**Instructions for the task**
Line by line, copy the material that follows without leaving anything out.

Records for processing Start Marker

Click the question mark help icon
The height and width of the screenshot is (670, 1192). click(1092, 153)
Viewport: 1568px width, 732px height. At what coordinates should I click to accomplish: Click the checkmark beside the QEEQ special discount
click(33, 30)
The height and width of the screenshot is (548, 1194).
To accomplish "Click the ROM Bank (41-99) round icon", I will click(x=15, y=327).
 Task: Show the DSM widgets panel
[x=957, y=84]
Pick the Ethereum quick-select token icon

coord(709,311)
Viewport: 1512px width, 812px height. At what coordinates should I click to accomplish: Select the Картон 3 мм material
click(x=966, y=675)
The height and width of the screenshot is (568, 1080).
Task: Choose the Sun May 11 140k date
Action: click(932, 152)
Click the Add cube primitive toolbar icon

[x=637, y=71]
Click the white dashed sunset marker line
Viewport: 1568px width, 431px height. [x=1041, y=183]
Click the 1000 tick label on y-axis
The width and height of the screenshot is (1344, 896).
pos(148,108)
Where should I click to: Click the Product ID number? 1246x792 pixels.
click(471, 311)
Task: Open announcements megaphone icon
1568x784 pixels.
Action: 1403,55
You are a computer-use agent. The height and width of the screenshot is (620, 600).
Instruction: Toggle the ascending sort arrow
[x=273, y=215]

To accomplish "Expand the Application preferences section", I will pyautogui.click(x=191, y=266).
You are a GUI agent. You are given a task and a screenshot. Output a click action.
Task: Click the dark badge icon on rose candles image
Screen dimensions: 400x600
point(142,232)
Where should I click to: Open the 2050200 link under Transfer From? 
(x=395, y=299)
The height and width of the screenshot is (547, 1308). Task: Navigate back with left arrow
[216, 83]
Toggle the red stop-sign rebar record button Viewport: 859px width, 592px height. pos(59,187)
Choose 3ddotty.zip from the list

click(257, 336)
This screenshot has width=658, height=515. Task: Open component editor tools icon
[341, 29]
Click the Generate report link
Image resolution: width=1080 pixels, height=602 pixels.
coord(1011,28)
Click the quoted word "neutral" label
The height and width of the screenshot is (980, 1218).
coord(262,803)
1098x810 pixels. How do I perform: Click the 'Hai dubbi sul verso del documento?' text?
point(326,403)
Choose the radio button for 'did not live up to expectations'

Records for processing End Marker

**Answer to this problem**
Click the question mark help icon
The height and width of the screenshot is (670, 1192). click(1092, 153)
Viewport: 1568px width, 732px height. At what coordinates should I click to accomplish: Click the checkmark beside the QEEQ special discount
click(33, 30)
The height and width of the screenshot is (548, 1194).
To accomplish "Click the ROM Bank (41-99) round icon", I will click(x=15, y=327).
 Task: Show the DSM widgets panel
[x=957, y=84]
Pick the Ethereum quick-select token icon

coord(709,311)
Viewport: 1512px width, 812px height. At what coordinates should I click to accomplish: Select the Картон 3 мм material
click(x=966, y=675)
The height and width of the screenshot is (568, 1080).
Task: Choose the Sun May 11 140k date
Action: click(932, 152)
Click the Add cube primitive toolbar icon

[x=637, y=71]
Click the white dashed sunset marker line
Viewport: 1568px width, 431px height. [x=1041, y=183]
Click the 1000 tick label on y-axis
The width and height of the screenshot is (1344, 896).
pos(148,108)
Where should I click to: Click the Product ID number? 1246x792 pixels.
click(471, 311)
Task: Open announcements megaphone icon
1568x784 pixels.
Action: 1403,55
You are a computer-use agent. The height and width of the screenshot is (620, 600).
Instruction: Toggle the ascending sort arrow
[x=273, y=215]

To accomplish "Expand the Application preferences section", I will pyautogui.click(x=191, y=266).
You are a GUI agent. You are given a task and a screenshot. Output a click action.
Task: Click the dark badge icon on rose candles image
Screen dimensions: 400x600
point(142,232)
Where should I click to: Open the 2050200 link under Transfer From? 
(x=395, y=299)
The height and width of the screenshot is (547, 1308). Task: Navigate back with left arrow
[216, 83]
Toggle the red stop-sign rebar record button Viewport: 859px width, 592px height. pos(59,187)
Choose 3ddotty.zip from the list

click(257, 336)
This screenshot has width=658, height=515. Task: Open component editor tools icon
[341, 29]
Click the Generate report link
Image resolution: width=1080 pixels, height=602 pixels.
coord(1011,28)
Click the quoted word "neutral" label
The height and width of the screenshot is (980, 1218).
coord(262,803)
1098x810 pixels. How do I perform: Click the 'Hai dubbi sul verso del documento?' text?
point(326,403)
Choose the radio button for 'did not live up to expectations'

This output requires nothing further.